Ruido
Tenemos una idea del silencio como una especie de paraíso perdido en el que los primeros sonidos equivalían a categorías muy puras de la mente. Todavía quedan en el mundo refugios preservados donde a veces puede oírse el golpe seco de la azada contra la tierra o las pisadas crujientes sobre el lecho de hojas que ha dejado el otoño en los bosques y el ladrido lejano de los perros por la noche en una masía. Hay sonidos que guardan en su interior el relato completo del mundo: sonidos balbucientes como las primeras palabras de un niño, sonidos claros igual que una cascada o herméticos como el crepitar de los troncos en una chimenea; sonidos que tienen algo de estreno igual que la nota arrancada a una flauta de boj que estuvo en el origen de la música, porque a partir de ella el hombre aprendió la noción de cadencia, de escala y de tono. Entonces el silencio era una aspiración humanista ligada a la emoción y a la inteligencia y no una utopía anacrónica como ha llegado a serlo hoy en nuestra civilización acústicamente contaminada. Según los científicos el umbral del dolor se halla en los 145 decibelios que es una medida que hace brotar de los oídos un tiernísimo capullo de sangre. El silencio, por el contrario, sólo sabemos cuantificarlo negativamente, es decir, consideramos que únicamente se puede llegar a él por eliminación del ruido. O al menos era así hasta hace poco.

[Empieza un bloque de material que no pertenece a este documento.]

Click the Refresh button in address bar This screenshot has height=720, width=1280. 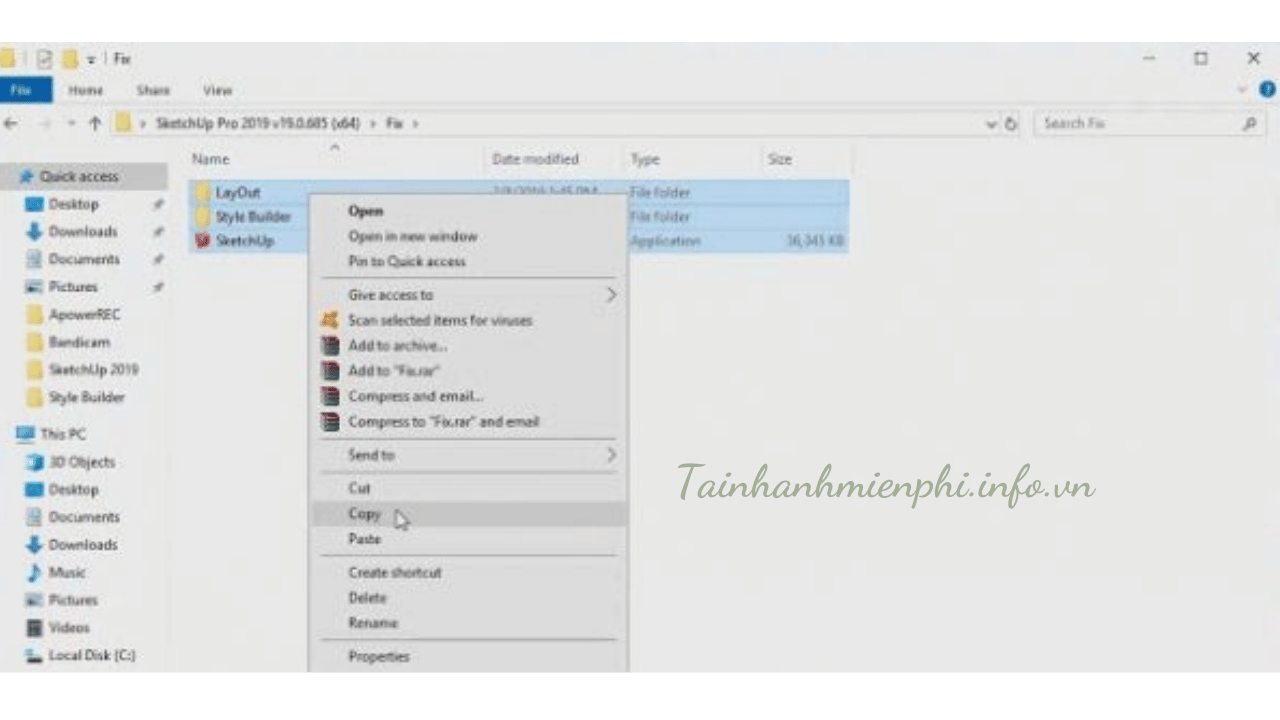click(1011, 124)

Las últimas tendencias científicas están centrando la investigación en la manera de producir silencio a voluntad de un modo positivo y en cualquier lugar ruidoso, del mismo modo que se puede producir un estruendo en cualquier paraje tranquilo. Al parecer, para anular el ruido bastaría con producir unas ondas que tuvieran exactamente la misma longitud, volumen e intensidad que el sonido que se pretende contrarrestar y éste quedaría automáticamente suprimido. Según esta teoría no habría ninguna razón para que una ciudad no tuviera a la vez silencio y ruido, del mismo modo que hay frigoríficos y aparatos de calefacción.

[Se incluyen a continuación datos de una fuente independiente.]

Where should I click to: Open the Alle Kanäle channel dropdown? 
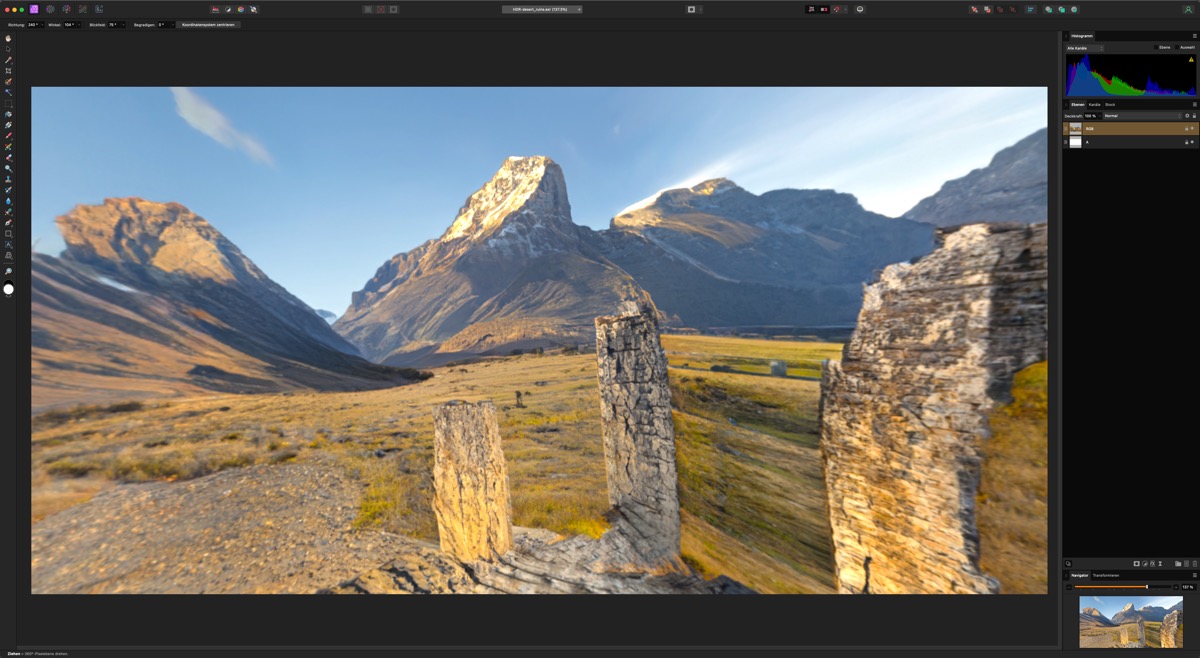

Este planteamiento parece bastante curioso a primera vista y podría incluso llegar a seducirnos intelectualmente, pero si se analiza en profundidad, uno empieza a sospechar que el interés por fabricar silencio industrial como si fuera cemento, en lugar de tratar sencillamente de omitir ruidos en las grandes ciudades, encierra algún tipo de trampa. Imagínense por ejemplo qué sería de nuestro mundo si se eliminaran las taladradoras, las hormigoneras, el claxon de los automóviles, la megafonía de los grandes almacenes, la música bacaladera de los sábados negros e inclementes... Coincidirán conmigo en que esto representaría para el sistema un peligro mucho mayor que el propio ruido infernal. Piensen en la revolución que significaría suprimir el estrépito de la gran ciudad; en efecto la gente podría dormir tranquilamente por la noche, o no dormir; podría charlar con sus amigos o escuchar aquella vieja melodía de Simon y Garfunkel, Los sonidos del silencio ¿se acuerdan?; Podría contarle un cuento a un niño o escribir un artículo sin tener que jurar en arameo cada vez que una taladradora decidiera abrir una zanja en la acera de su calle; podría oír el borboteo del café en la cocina o leer una novela o ver una película muda como un personaje de Paul Auster, pero sobre todo podría dedicarse libremente a pensar, y ya saben ustedes lo peligroso que ha sido el pensamiento libre en la historia.